Venerdì 14 Agosto 2020

Lavoro

Fornaro: «Un tavolo di crisi nazionale per la Cerutti»

163 gli esuberi prospettati

Fornaro: «Un tavolo di crisi nazionale per la Cerutti»

CASALE - Il Capogruppo di Leu alla Camera, Federico Fornaro, interviene sulla crisi Cerutti che, in seguito alla modifica dei piani aziendali, sembra andare nella direzione della chiusura dello stabilimento di Vercelli e verso la costituzione di una newco a Casale con soli 125 addetti.  

«Ho presentato alla Camera una interrogazione urgente sulla crisi della Cerutti per chiedere il Governo apra il prima possibile un tavolo nazionale con tutti i soggetti coinvolti. Occorre, infatti, ricercare tutte le soluzioni possibili per salvare uno straordinario capitale tecnico e umano rappresentato dalla Cerutti. Come in altre crisi è fondamentale l’unità delle istituzioni a tutti livelli e dei lavoratori e lavoratrici e dei loro sindacati» spiega l'esponente di Leu.

Al Mise un'interrogazione: «I 288 dipendenti della Cerutti sono in cassa integrazione straordinaria da marzo. Ora la notizia degli esuberi desta grande paura. Lo stabilimento di Vercelli, in funzione dal 1969, dovrebbe interrompere l’attività produttiva a luglio. Quello di Casale resterà attivo e impiegherà 125 lavoratori. A Vercelli lavorano 140 persone e secondo i sindacati non saranno molte quelle che potranno essere trasferite, al massimo 30; la Cerutti è una fabbrica storica dei territori vercellese e casalese.
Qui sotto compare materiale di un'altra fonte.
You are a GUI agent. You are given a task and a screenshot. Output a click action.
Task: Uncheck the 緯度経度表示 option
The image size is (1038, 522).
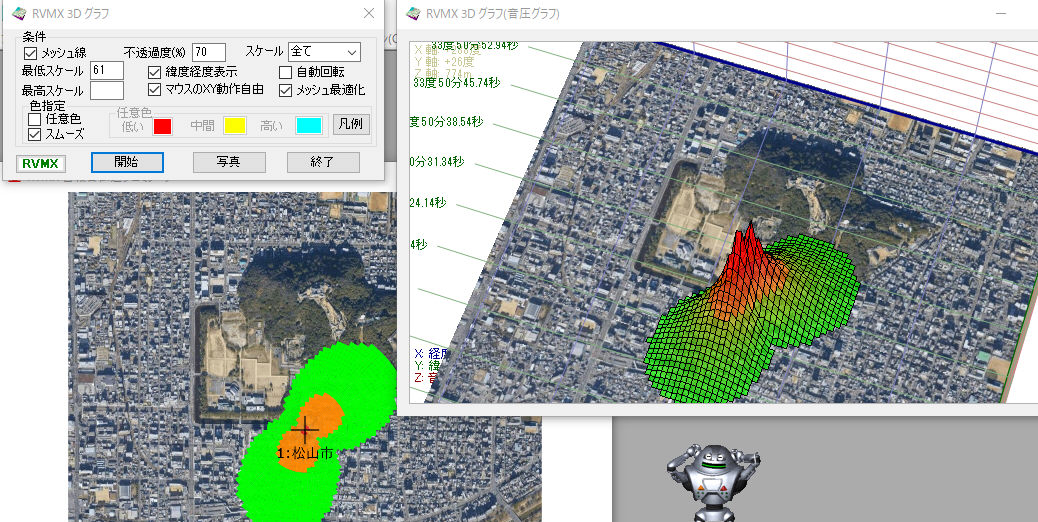tap(155, 72)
I lavoratori negli ultimi anni hanno accettato tanti sacrifici, ma nessuno degli ultimi piani industriali presentati si è mai trasformato in concrete possibilità di rilancio dell'azienda; la direzione aziendale si dice fiduciosa di “poter in qualche modo riprendere le trattative con gli investitori o eventualmente di cogliere nuove opportunità, una volta che si avrà maggiore visibilità sugli effetti che la pandemia ha provocato sulla economia e sulla finanza in tanti Paesi”, ma, ovviamente, la preoccupazione è tanta; da anni i territori dove sorgono gli stabilimenti Cerutti vivono una crisi che non crea più prospettive occupazionali e rischia di portare il settore manifatturiero a scomparire, creando gravi conseguenze per le lavoratrici e i lavoratori, molti dei quali da anni lavorano nella stessa azienda e difficilmente riuscirebbero a ricollocarsi altrove».